◆ Assignment
Restate exactly the lines below, from the one containing "Task: Click the" through the final line, and leave out the pictures.

Screenshot grounding data:
╭──
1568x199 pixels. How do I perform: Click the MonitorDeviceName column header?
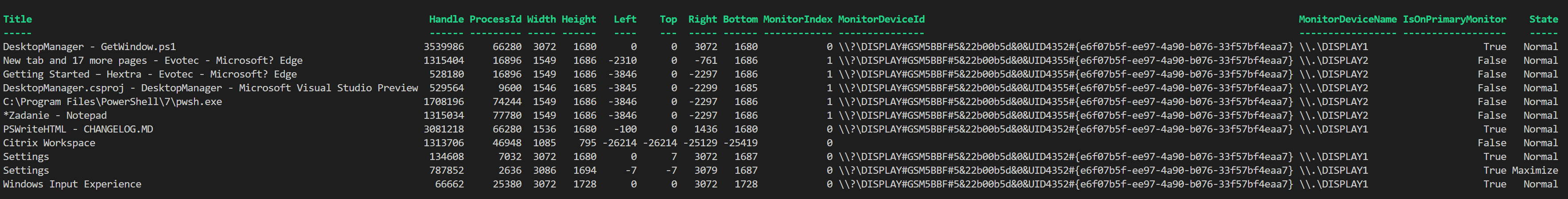(x=1348, y=20)
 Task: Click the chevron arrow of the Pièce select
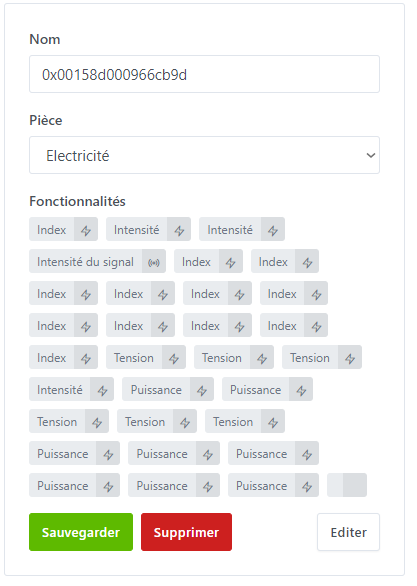coord(371,155)
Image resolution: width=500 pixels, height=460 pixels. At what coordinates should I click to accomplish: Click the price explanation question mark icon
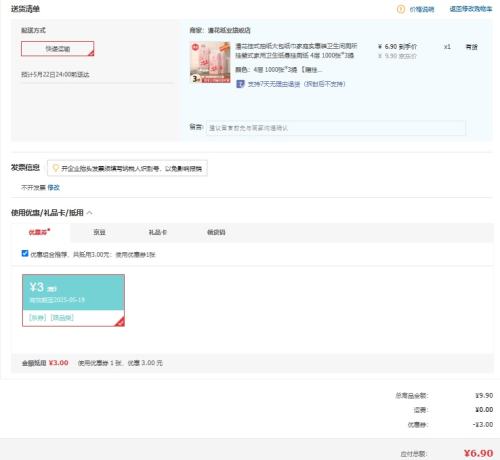(x=401, y=9)
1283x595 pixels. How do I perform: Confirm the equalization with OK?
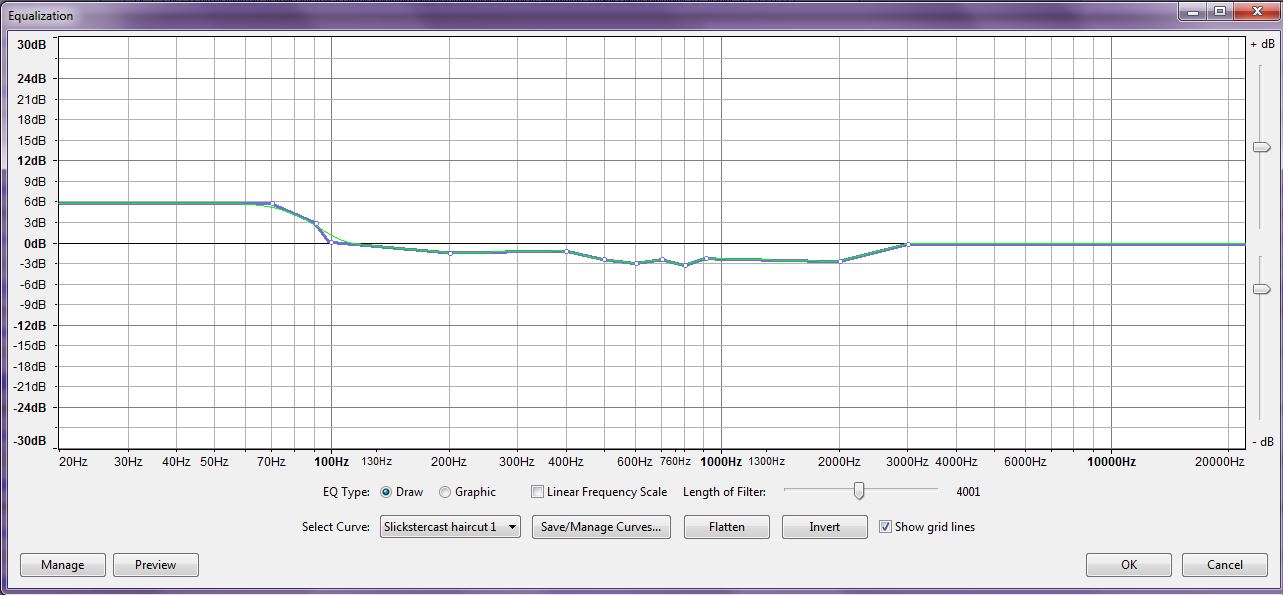click(1128, 565)
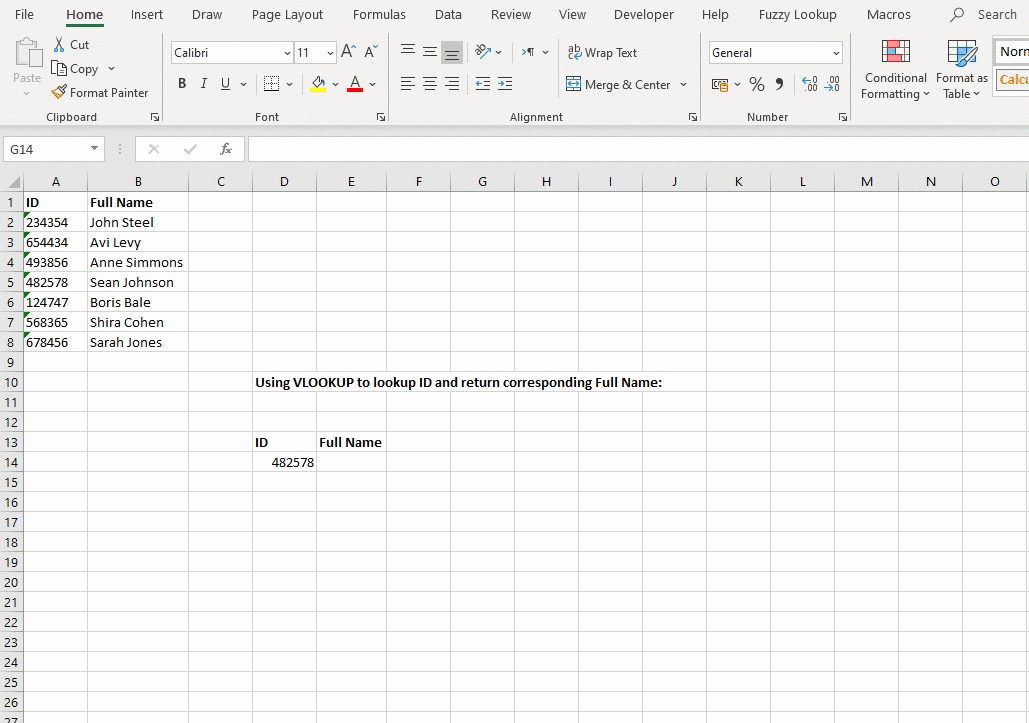Switch to the Formulas ribbon tab
The image size is (1029, 723).
[379, 15]
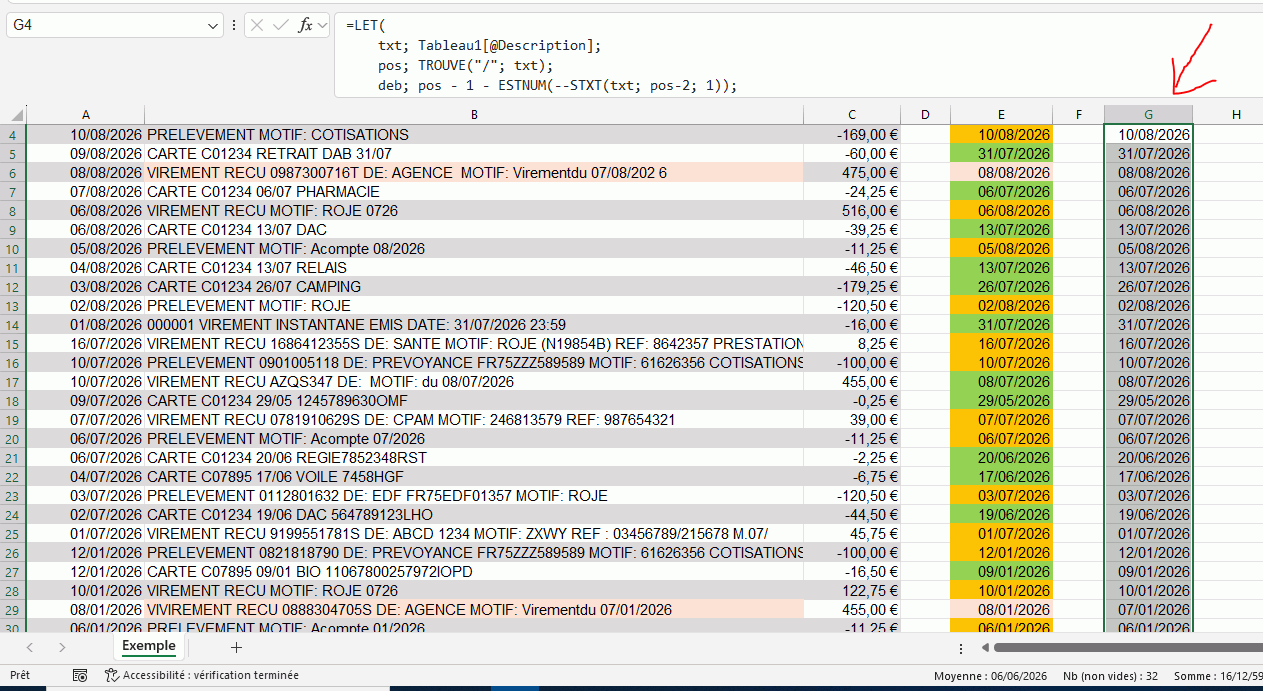Select column G header
Viewport: 1263px width, 691px height.
tap(1148, 115)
╰──
◆ Output of the exercise
 Task: Click the chevron arrow of the Pièce select
coord(371,155)
Image resolution: width=500 pixels, height=460 pixels. At what coordinates should I click to accomplish: Click the price explanation question mark icon
(x=401, y=9)
1283x595 pixels. How do I perform: Confirm the equalization with OK?
click(1128, 565)
Switch to the Formulas ribbon tab
The image size is (1029, 723).
[379, 15]
Select column G header
Viewport: 1263px width, 691px height.
tap(1148, 115)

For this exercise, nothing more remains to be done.